__Brano del documento__:
#####

Oggi la Suprema corte nega al prete la possibilità di uscire dal carcere per finire di scontare la sua pena in una struttura dedicata al recupero dei religiosi che hanno commesso reati sessuali. E lo fa perché il detenuto non ha mai iniziato un percorso di revisione critica del suo passato e non accetta né la condanna né la pena. Senza successo, la difesa dell’imputato nega che la condizione posta dai giudici sia prevista dalla legge, perché il condannato ha diritto di dichiararsi innocente o vittima di un errore giudiziario anche durante la carcerazione. La Cassazione chiarisce però che il problema non è il mancato riconoscimento della responsabilità da parte del condannato ma l’osservazione della sua personalità.

I giudici di legittimità aderiscono alla conclusione del Tribunale di sorveglianza che «ha considerato l’atteggiamento negatorio e vittimistico, di cui dà conto la relazione di sintesi anche per sottolineare il conforto che tale posizione continua a ricevere dai familiari e dall’ambiente ecclesiastico, un indice sintomatico del mancato inizio del processo di rivisitazione del passato deviante, che richiede necessariamente, a prescindere dall’ammissione degli addebiti, l’accettazione della sentenza e della pena». Un passo importante verso il reinserimento sociale. Che, volendo, sarebbe anche in linea con l’insegnamento cattolico - ancora prima che con il principio giuridico - dell’accettazione delle pene terrene.

#####

__Cosa farai__:
1. Come si traduce in inglese questa frase del brano: «La Cassazione chiarisce però che il problema non è il mancato riconoscimento della responsabilità da parte del condannato ma l’osservazione della sua personalità.»?
2. Le affermazioni (a), (b) e (c) concordano con il brano? Rispondi sì o no per ciascuna e cita le parole del brano che decidono la risposta.
(a) La difesa dell'imputato riesce a far valere la propria tesi.
(b) Il Tribunale di sorveglianza rileva che la posizione del detenuto trova conforto nei familiari.
(c) La Suprema corte consente al prete di uscire dal carcere.
Il materiale riportato qui sotto non ha alcun ruolo in questo lavoro.

__Dati forniti__:
#####

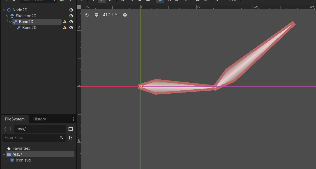
Task: Reset zoom via the 417.7 % label
Action: [110, 15]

#####

__Risposte__:
1. The Court of Cassation clarifies, however, that the problem is not the convicted man's failure to acknowledge responsibility but the observation of his personality.

2.
(a) No: «Senza successo, la difesa dell’imputato nega che la condizione posta dai giudici sia prevista dalla legge».
(b) Sì: «il conforto che tale posizione continua a ricevere dai familiari e dall’ambiente ecclesiastico».
(c) No: «Oggi la Suprema corte nega al prete la possibilità di uscire dal carcere».